◆ Extract provided ◆
# tahihti village



## carmena79 (Mar 26, 2014)

I"m looking at tahiti village for sale online but neither the seller nor the tahiti timeshare office could or would tell me how much it would cost to convert a bora bora unit to points


----------



## Passepartout (Mar 26, 2014)

Usually it costs more to convert a TS to points than to simply buy one that's already converted. The conversion process is a profit center for the resort that they go to when sales slow. RCI charges them some number in the $300-$400 range, and the resorts charge around $3000ish.

Or at least these are the numbers we hear.

If you are wanting a Points TS in Las Vegas, Grandview usually has lower MF/Points ratio.

My advice is to keep looking.

Jim


----------



## carmena79 (Mar 26, 2014)

*tahiti village*

Thanks, will do.


----------



## VegasBella (Mar 26, 2014)

What kind of points are you interested in? To Tahiti village is  much more independent than grand view. That can be a good thing or a bad thing so it just depends on what you're looking for.


Sent from my iPhone using Tapatalk


----------



## csxjohn (Mar 26, 2014)

The eBay ad I was looking at for this resort said it traded in II so points may not even be an option with that ownership.


----------



## BJRSanDiego (Mar 26, 2014)

carmena79 said:


> I"m looking at tahiti village for sale online but neither the seller nor the tahiti timeshare office could or would tell me how much it would cost to convert a bora bora unit to points



T.V. originally traded as "weeks" through Interval.  A couple of years ago, TV became "dual-affiliated" and now also trades through RCI.  

The management company also manages Sands Of Kahana and they are converting owners from weeks to points (RCI) for around $5 to $7K (I don't recall precisely and I have heard rumors of it going up in price).  I suspect that the cost to convert T.V. would be in the same ballpark.   

I think that you could also use your TV week to join RCI with their TPU system.  The cost is just the membership fee (perhaps $99 a year).  I had called RCI about doing that myself.  If you are looking to stay in a timeshare for periods shorter than a week, then points are nice.  But if you like staying somewhere for a full week, then points don't offer you much, if anything, over using the RCI TPU system.  That system is similar to points in respect to your unit being worth a certain number of TPU's or trading points and you use those trading points to book one week exchanges.

◆ Provided data ◆
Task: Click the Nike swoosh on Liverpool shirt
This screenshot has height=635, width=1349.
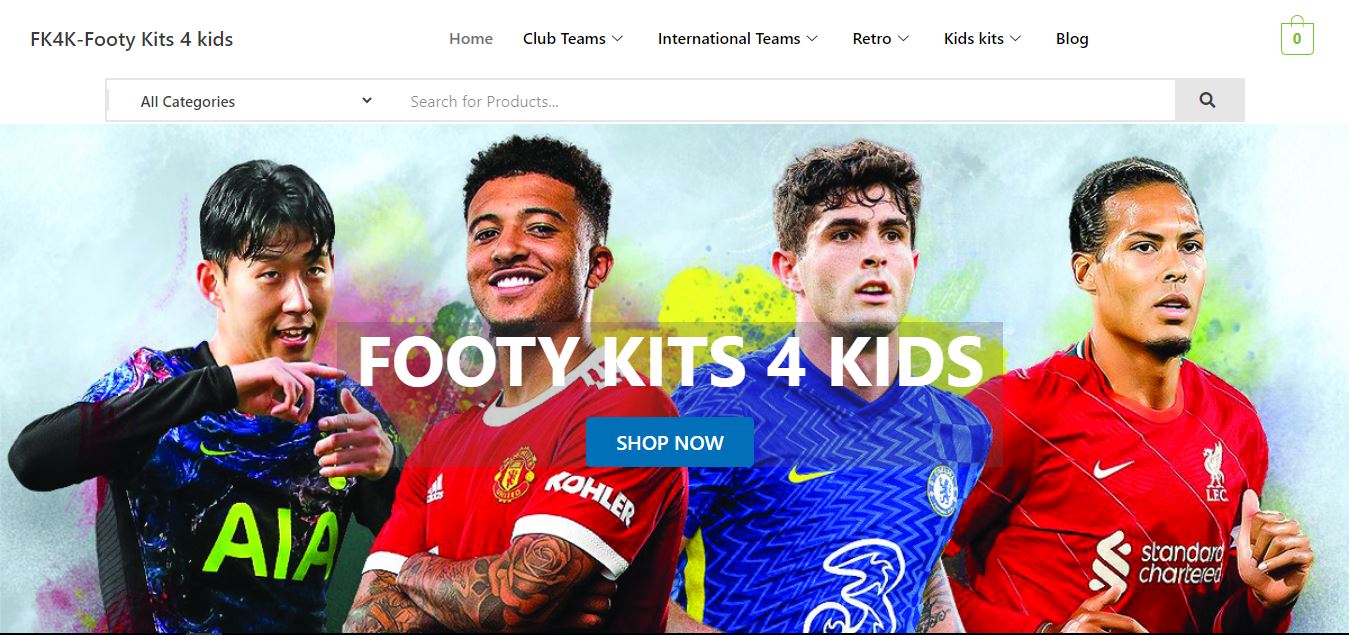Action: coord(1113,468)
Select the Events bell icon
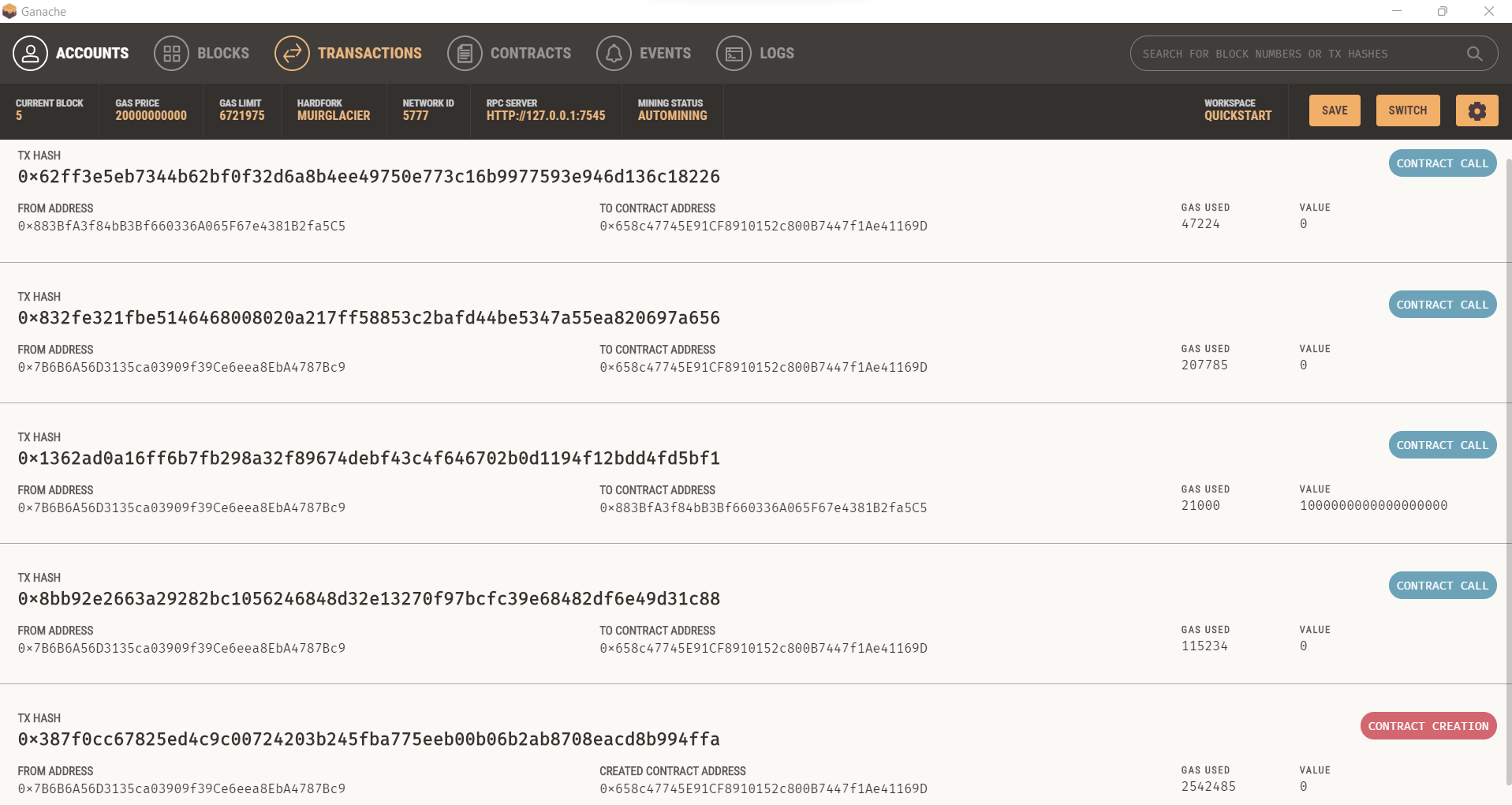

◆ Problem ◆
Decide whether each statement below agrees with the Tahiti Village forum thread above, answering yes or no and quoting the deciding words from the thread. 1. Passepartout reports that resorts charge around $3000 to convert a timeshare to points. 2. BJRSanDiego says that Tahiti Village has always traded only through RCI. 3. BJRSanDiego estimates the RCI TPU membership fee at perhaps $199 a year.

◆ Correct result ◆
1. Yes: "the resorts charge around $3000ish."
2. No: "T.V. originally traded as "weeks" through Interval."
3. No: "(perhaps $99 a year)"